Over the years I, like many other members of the Mormon church, have been fascinated by the Romney candidacy, as no doubt millions of Catholics were fascinated by Kennedy's run for office. That fascination has many sources, I suppose, but none more so than this: that Romney has to walk--and has himself chosen to walk--a very thin tightrope. On the one hand, America has changed since 1960: the classical liberal answers that a half-century ago were mostly accepted as unquestionably true when it comes the maintenance of American democracy have become subject to serious critique and challenge. Large numbers of conservatives--and more importantly, a sometimes-controlling faction of the Republican party--look instead for someone who is capable of challenging the secular excesses of American democracy (though usually they don't put it that way), a candidate who will speak of America in religious and moral terms, and appeal to values they believe (with some justification) that liberals have disregarded. On the other hand, these conservative voters, expecting to hear something other than classically liberal answers, may have trouble hearing such a culturally conservative and religious message from a Mormon...and the best way for a Mormon to insist upon their place in our democracy and to issue such a message (assuming they don't want to get into the kind of pretentious philosophy I recommended Romney try years ago) is to employ exactly those Kennedyesque claims. It's a puzzle, and Romney has committed himself to trying to figure it out.

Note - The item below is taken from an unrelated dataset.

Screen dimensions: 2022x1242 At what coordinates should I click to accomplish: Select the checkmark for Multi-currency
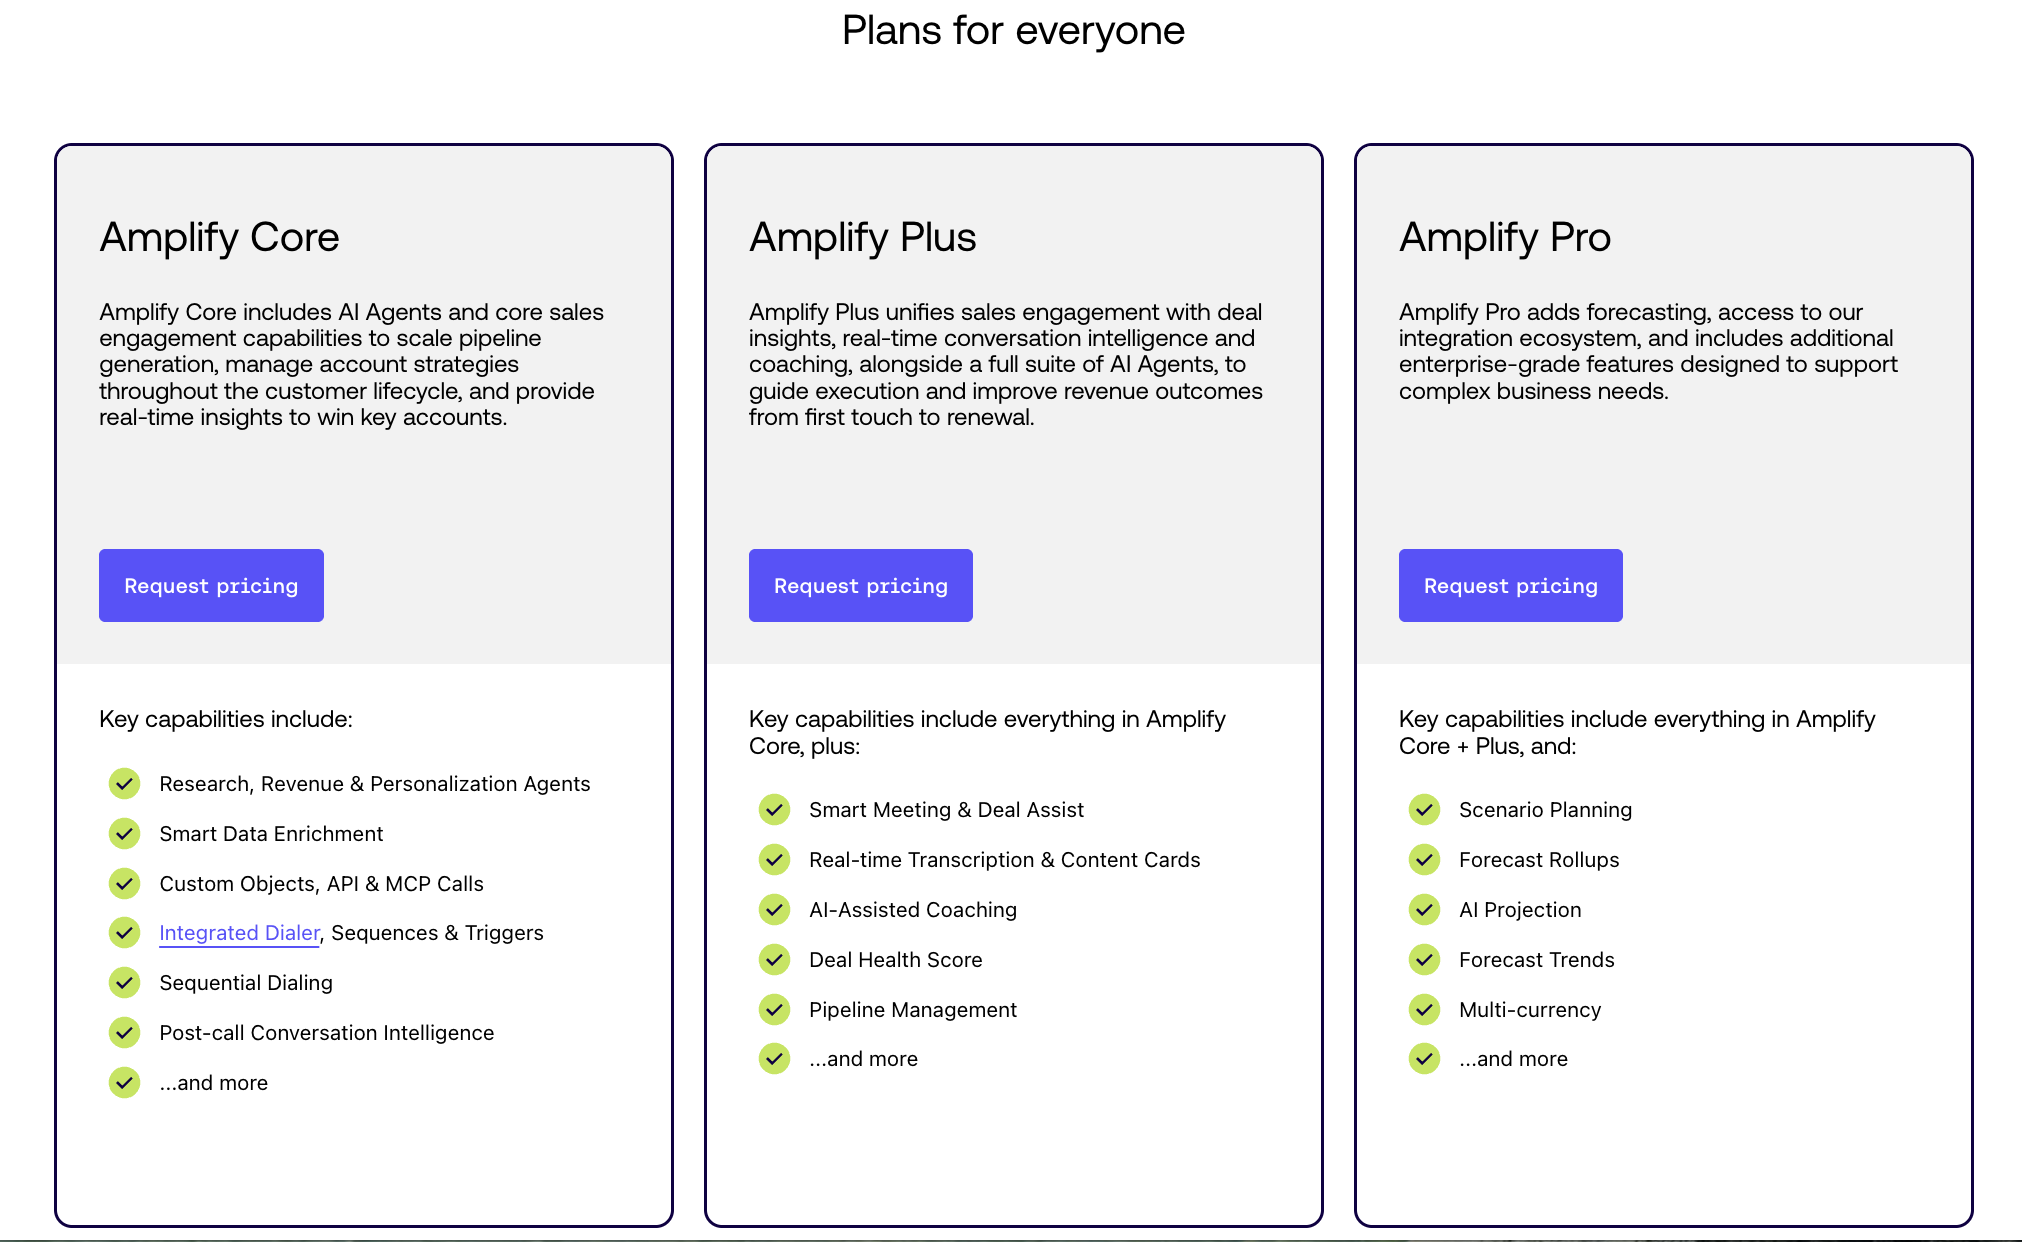pos(1423,1009)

Obviously, religious "moments" were a good deal easier to deal with 50 years ago.


The Modesto Kid said...

Did you see Timothy Egan's piece about Huntsman in the Times today? http://opinionator.blogs.nytimes.com/2011/06/09/the-reluctant-mormon/

Russell Arben Fox said...

Nope, I missed that. Thanks for the link, Modesto.

John B. said...

I have to say that I personally have trouble taking Romney seriously, due not to his Mormonism but to all his political iterations, tacking as the political winds blow. That said, I very much liked something he said during a GOP debate fairly early in the last primary season: He introduced himself as being the only candidate on the stage who has been married to one woman. Sure, it was a jab at the other candidates' rather adventurous personal lives, but it also cut in the direction of someone eager (or at least willing, and maybe even able) to defuse whatever qualms conservative Protestants might have with Romney's faith.

I liked him for that, and I still do. I hope he'll figure out how to do this . . . but I also wish his former moderate-conservative self will show up again, and stick around this time.